Look through the records, and whenever a line includes the word "agent", copy it.

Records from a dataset
>>
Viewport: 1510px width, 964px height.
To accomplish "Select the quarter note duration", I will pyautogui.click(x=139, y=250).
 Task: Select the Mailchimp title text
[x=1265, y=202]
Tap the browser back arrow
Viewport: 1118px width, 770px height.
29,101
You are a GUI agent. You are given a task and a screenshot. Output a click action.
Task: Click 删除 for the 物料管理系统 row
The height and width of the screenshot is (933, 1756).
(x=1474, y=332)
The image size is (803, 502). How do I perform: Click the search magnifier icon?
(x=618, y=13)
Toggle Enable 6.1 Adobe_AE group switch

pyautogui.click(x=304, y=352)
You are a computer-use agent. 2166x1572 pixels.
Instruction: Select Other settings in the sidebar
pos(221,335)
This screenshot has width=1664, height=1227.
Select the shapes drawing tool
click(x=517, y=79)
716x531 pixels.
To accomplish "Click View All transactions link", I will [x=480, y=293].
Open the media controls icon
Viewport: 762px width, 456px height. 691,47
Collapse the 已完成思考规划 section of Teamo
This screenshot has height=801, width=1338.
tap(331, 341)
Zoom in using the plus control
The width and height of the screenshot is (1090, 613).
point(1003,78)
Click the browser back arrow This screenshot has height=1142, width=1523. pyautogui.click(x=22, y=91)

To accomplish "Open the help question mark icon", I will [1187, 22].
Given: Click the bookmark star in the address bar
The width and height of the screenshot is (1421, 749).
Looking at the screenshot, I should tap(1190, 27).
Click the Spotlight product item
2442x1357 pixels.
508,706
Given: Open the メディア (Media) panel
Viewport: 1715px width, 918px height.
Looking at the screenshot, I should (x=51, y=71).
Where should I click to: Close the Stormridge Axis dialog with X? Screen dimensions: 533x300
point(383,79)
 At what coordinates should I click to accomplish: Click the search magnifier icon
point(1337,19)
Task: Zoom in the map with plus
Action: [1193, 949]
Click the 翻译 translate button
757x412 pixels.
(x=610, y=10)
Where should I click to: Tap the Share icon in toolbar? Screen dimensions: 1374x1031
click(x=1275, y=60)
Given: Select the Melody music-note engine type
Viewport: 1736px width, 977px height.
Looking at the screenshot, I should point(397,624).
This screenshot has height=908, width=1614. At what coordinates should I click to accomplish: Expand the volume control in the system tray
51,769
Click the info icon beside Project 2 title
<<
COMPLETED TASK ->
You are a GUI agent. You are given a task and a screenshot. Output a click action.
You are a computer-use agent. 2166x1572 pixels.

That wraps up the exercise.